Atividades propostas »
A. No texto sobre o olhar, apresentado abaixo, identifique tudo o que os dois amigos já tinham feito juntos antes do encontro no escritório.
B. Segundo o texto sobre o olhar, reproduzido abaixo, por que os dois amigos apenas "quase" choraram um no ombro do outro? Responda em uma a três frases.
C. Prossiga o texto sobre o olhar, que vem abaixo, a partir da última frase apresentada.

Texto »
▶
Pelo olho se percebe quando alguém é capaz de matar -o brilho
do olho muda e fica frio, com brilho de faca, como dizia uma antiga canção; embora mais raro, fica
muito claro quando o outro se enternece por uma história que está
sendo contada e também quando
fica inteiramente indiferente a
ela. Se está louco para que a pessoa vá embora ou, ao contrário,
inventando assunto para que fique. Até mesmo pelo telefone,
quando não se vê olho nenhum,
dá para sentir o clima; qualquer
clima.
Ruim mesmo é quando existe
uma relação legal entre dois amigos, por exemplo, e um deles -só
um deles- está bem de vida.
Eles, que tantas vezes trocaram
confidências, saíram para se divertir, às vezes quase choraram
um no ombro do outro -quase
porque homem não chora- por
causa de uma vadia qualquer;
mas um dia se encontram num
escritório, um dos dois precisando
de um dinheiro emprestado. Que
vai pagar, é claro, mas não sabe
exatamente quando. Nessa hora
o olho do outro muda e fica frio
como uma pedra de gelo.
Pode ser até que ele empreste
-geralmente uma quantia menor do que o outro precisa-, e
pode ser também que apresente
um papel para ser assinado. E se
for um banqueiro, ainda tem os
juros.
◀
Dados fornecidos »
▶
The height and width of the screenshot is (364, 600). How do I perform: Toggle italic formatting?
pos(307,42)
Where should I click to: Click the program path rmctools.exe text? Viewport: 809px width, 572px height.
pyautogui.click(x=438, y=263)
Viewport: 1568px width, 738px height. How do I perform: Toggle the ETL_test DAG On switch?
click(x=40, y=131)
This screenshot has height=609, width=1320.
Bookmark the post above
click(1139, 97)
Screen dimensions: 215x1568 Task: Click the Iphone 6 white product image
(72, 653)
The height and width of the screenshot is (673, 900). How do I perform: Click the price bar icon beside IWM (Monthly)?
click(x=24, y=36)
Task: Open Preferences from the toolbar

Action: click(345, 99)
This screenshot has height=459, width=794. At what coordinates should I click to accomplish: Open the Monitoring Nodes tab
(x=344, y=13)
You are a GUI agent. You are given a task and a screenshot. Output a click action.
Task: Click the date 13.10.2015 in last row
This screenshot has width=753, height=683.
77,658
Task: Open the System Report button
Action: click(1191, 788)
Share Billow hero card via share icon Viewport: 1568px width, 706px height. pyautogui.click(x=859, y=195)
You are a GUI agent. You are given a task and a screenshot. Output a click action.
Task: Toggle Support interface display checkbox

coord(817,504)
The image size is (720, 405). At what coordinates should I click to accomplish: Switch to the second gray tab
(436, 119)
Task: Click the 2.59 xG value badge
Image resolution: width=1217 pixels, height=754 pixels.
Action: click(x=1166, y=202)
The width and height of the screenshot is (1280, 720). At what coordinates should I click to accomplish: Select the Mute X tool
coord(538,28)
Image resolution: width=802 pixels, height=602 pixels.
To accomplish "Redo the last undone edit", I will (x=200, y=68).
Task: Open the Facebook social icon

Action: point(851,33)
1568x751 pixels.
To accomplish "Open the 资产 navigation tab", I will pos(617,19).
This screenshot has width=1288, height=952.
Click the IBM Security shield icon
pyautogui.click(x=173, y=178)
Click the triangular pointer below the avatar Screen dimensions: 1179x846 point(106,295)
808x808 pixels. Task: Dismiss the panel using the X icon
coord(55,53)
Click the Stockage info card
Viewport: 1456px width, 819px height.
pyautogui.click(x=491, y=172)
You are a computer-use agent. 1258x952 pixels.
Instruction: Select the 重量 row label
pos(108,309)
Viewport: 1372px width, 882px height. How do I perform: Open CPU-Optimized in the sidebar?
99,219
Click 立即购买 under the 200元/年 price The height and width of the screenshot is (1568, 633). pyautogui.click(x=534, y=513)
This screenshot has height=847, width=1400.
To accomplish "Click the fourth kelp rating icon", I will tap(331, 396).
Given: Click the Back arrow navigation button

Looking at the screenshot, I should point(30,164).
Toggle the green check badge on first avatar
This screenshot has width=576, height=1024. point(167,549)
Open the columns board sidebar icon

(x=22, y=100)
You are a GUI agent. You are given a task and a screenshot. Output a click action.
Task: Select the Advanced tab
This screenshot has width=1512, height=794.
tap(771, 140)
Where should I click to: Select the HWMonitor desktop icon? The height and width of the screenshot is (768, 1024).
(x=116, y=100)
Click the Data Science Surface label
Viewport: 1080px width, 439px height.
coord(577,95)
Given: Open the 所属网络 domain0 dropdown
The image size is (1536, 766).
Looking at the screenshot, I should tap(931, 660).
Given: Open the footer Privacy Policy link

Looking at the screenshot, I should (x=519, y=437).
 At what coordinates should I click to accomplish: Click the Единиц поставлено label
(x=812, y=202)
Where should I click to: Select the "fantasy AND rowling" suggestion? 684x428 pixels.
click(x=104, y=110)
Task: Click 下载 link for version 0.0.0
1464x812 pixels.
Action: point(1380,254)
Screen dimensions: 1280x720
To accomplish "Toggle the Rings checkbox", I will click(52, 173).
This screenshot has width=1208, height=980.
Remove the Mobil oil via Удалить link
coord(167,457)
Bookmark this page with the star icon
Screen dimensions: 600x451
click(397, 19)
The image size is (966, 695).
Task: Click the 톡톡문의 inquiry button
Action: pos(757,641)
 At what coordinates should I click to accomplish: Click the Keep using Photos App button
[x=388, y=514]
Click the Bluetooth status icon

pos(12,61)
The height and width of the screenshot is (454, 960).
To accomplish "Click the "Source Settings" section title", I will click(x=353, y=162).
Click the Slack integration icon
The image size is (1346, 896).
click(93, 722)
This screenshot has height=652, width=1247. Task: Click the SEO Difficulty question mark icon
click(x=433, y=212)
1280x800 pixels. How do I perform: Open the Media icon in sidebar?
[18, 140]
◀
Respostas por atividade »
A. Trocaram confidências muitas vezes, saíram para se divertir e às vezes quase choraram um no ombro do outro por causa de uma vadia qualquer.

B. Porque, como o próprio texto afirma, "homem não chora".

C.
A partir desse momento, as relações entre os dois terão se modificado. Não deveria, mas a vida
não é o que deveria ser, mas o que
é. O que pediu o dinheiro não vai
gostar de assinar nenhum papel
em garantia do empréstimo, o
que emprestou preferiria não
misturar amizade com negócios.
Trincou, e o melhor que teria feito
o mais rico seria entregar um dinheiro na mão, mesmo menor do
que o pretendido, e dizer que é
um presente -e mesmo assim vai
trincar.
Mas tem pior -muito pior. É
quando, depois de uma relação
de muito amor e muita paixão,
um dos dois quer ir embora
-apaixonado por outra pessoa.
É claro que no início ele vai negar de pé junto, vai jurar que não
tem ninguém etc., mas quem está
sendo abandonado é sensível a
qualquer sinal, e um dia não dá
mais para negar. Até que isso
aconteça ele está olhando com remorso, por estar fazendo ela sofrer, com culpa e até pena da mulher que um dia amou. Tudo bem;
faz parte da vida, vai ser duro,
mas um dia vai aparecer outra
pessoa e esse sofrimento vai fazer
parte do passado, como tantos
outros.
Mas duro, duro mesmo, é quando ela percebe que ele olha de outro jeito. Para começar, evita;
olha só o necessário, rapidamente, para que os olhos não se encontrem durante muito tempo. Aí
vem uma conversa sobre o fim de
semana, ela pergunta se as crianças não poderiam ficar com ele, já
que ela tem que fazer a mudança,
só que o fim de semana dele já está mais do que programado.
Nessa hora ele olha para ela como se nunca tivessem sido nem
ao menos amigos e é aí que o olho
muda: fica gelado. E quando você
percebe, fica gelada também.
Gelada por compreender que,
na hora em que o tal do ser humano está cuidando de seus interesses pessoais, vira bicho.
Desse olho a gente nunca esquece, de tão ruim que ele é.
E geralmente é de homem.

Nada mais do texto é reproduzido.